Söylemleri ve eylemleri başka olanların başvuracakları ve sığınacakları ilk uygulama ‘hesap lütfen diyenleri görmezlikten, duymazlıktan gelmektir’ diye öncelikle yazımın girişinde bir notu buraya bırakmış olayım.
Yönettikleri kurum ve kuruluş ne olursa olsun sorumluluk hissettikleri kişilere ve üyelerine karşı hesap vermeleri gerekenler maalesef diyorum başlarını kuma gömüyorlar. Yaptıkları harcamaları ‘ben yaptım’ diyerek doğru kabul ediyorlar. Yanlışı ise hiç ama hiç kabul etmiyorlar.
Siyasete atılan her isim öncelikle ‘şeffaf’ olacağız diyerek halka vaatte bulunuyor. Kendisinden öncekileri de şiddetle eleştiriyor. ‘Biz gelirsek’ diyerek başlayan cümlede ‘hesap verecek’ bir yönetim anlayışına sahip olacağız diyorlar. Ancak gelinen noktada bırakın hesap vermeyi, yanlışı ise defalarca yaparak ‘beğenmiyorsanız bir daha seçmezsiniz’ diyerek meydan okur gibi davranıyorlar.
Tüm belediye başkanlarının seçim beyannamelerini önceki gün oturup yeniden gözden geçirdim. Halkına ‘beni seçerseniz belediyenin harcamalarından sizleri haberdar edeceğim’ diyerek söz vermişler.
İçlerinden bazıları ilk seçildiklerinde belediyeyi hangi bütçe ile devir aldıklarını ortaya koyma adına bez afiş yaparak ‘borç listesini’ belediyenin duvarına asarak duyurdular! Sonra…
Sonrası yok…
Kendilerinin yaptığı harcamaları görmezlikten geldiler.
Belediye başkanları ‘belediyenin hesapları herkese açık olacak’ dediler. Bırakın açık olmayı, kimlere hangi ihaleleri hangi yöntemlerle verdiklerini dahi sakladılar. Haber yapıldığında dahi bu konularda açıklayıcı bilgi vermeyerek ‘Duymazlıktan geldiler’…
Alın size bir canlı ve yakın tarihli bir örnek…
Altın Koza’ya kaç lira harcadınız? Diyerek sorduk.
Ses yok…
28 milyon lira kasada parası olan belediye başkanı bu parayı harcayıp tüketti. Şimdi belediyenin arsalarını satmaya başladı. Hesap ortada yok!
Kendinden önceki belediye başkanını “giderayak şunları yaptı” diye suçlayan belediye başkanı bıraktığı borç miktarını dahi aşağıya çekmeye çalışarak insanları yanıltma yolunu seçtiler.

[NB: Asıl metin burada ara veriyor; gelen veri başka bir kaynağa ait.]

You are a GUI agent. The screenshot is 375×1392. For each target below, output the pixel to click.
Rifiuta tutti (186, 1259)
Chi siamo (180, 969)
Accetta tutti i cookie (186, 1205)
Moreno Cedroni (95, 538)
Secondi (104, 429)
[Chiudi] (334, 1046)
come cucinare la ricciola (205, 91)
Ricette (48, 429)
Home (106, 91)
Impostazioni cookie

Daha ne kadar örnek verebilirim ki!
Maalesef durum böyle. Sanki bütün paraları kendi ceplerinden harcayarak hizmet ettiler! Bir de çıkıp bunu bir meziyet gibi anlatmazlar mı?
Hısım, akraba, partili, seçimlerde bana yardım etti gibi özelliklerle kendi müteahhitlerini, kendi mal ve hizmet satın aldıkları kişileri etraflarında çoğaltarak kendilerine de bir zırh kazandırdılar.

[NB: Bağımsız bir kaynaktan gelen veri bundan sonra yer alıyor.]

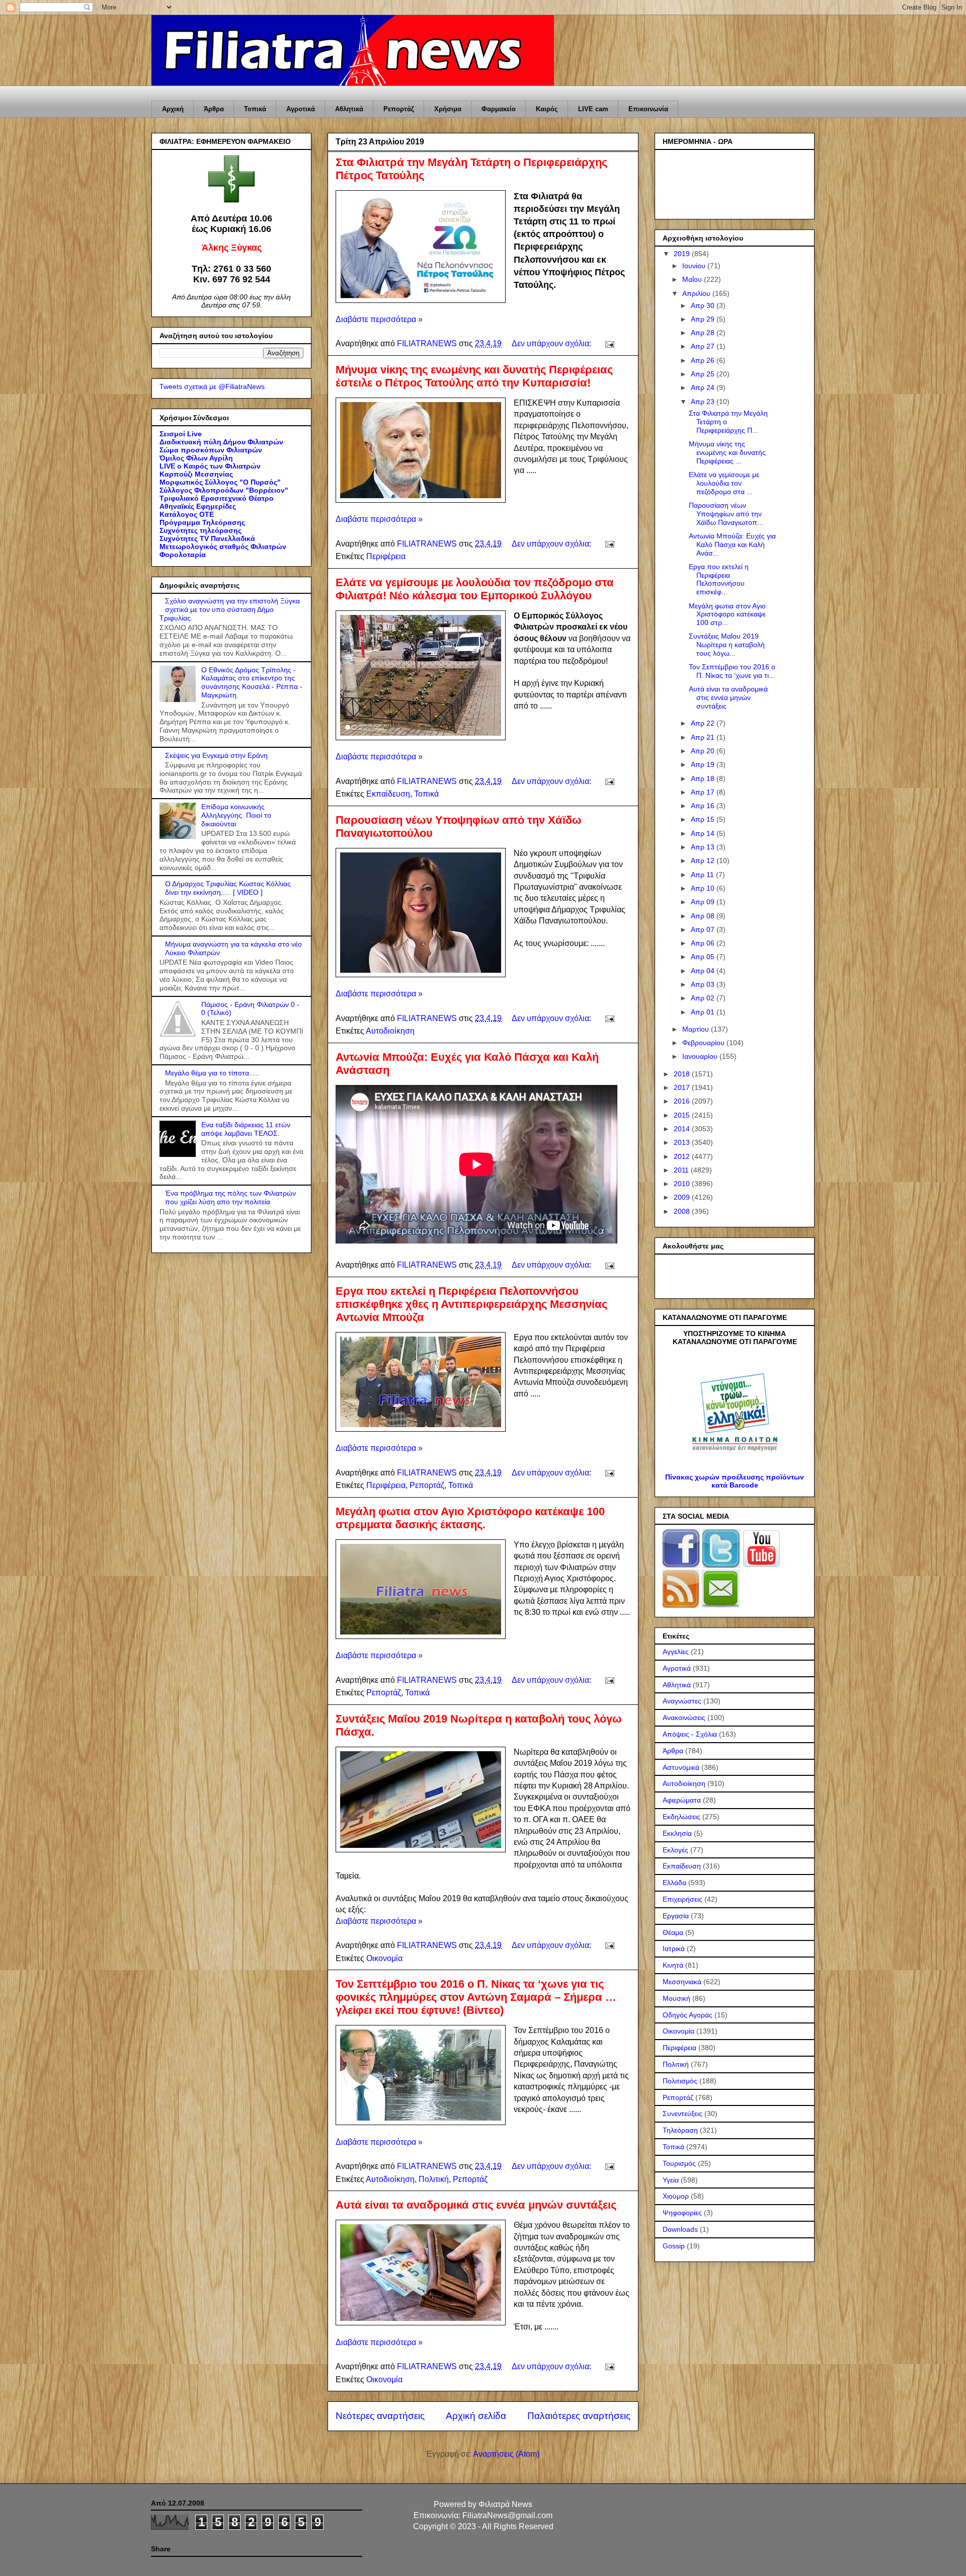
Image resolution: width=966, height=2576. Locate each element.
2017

Siz yani asil olan siz yurttaşlar bu konudan hiç rahatsız değil misiniz? Sizi ziyarete gelen bu belediye başkanlarına ‘Bizim ödediğimiz vergilerden ve diğer gelirlerden oluşan paraları nereye harcıyorsunuz? Diye hiç ama hiç sormuyor musunuz?
Bence sormuyorsunuz.
Çünkü siz de onlara karşı siyaset yapıyorsunuz. Siyasi davranıyorsunuz. Olacağı bu…
Bakın belediyelere, borçlanmak adına yarışa girdiler. Kasada para yok…
Para yoksa borçlanırlar. Gelecek belediye başkanına da bol miktarda borç bırakırlar. Siz de bunu konuşup durursunuz…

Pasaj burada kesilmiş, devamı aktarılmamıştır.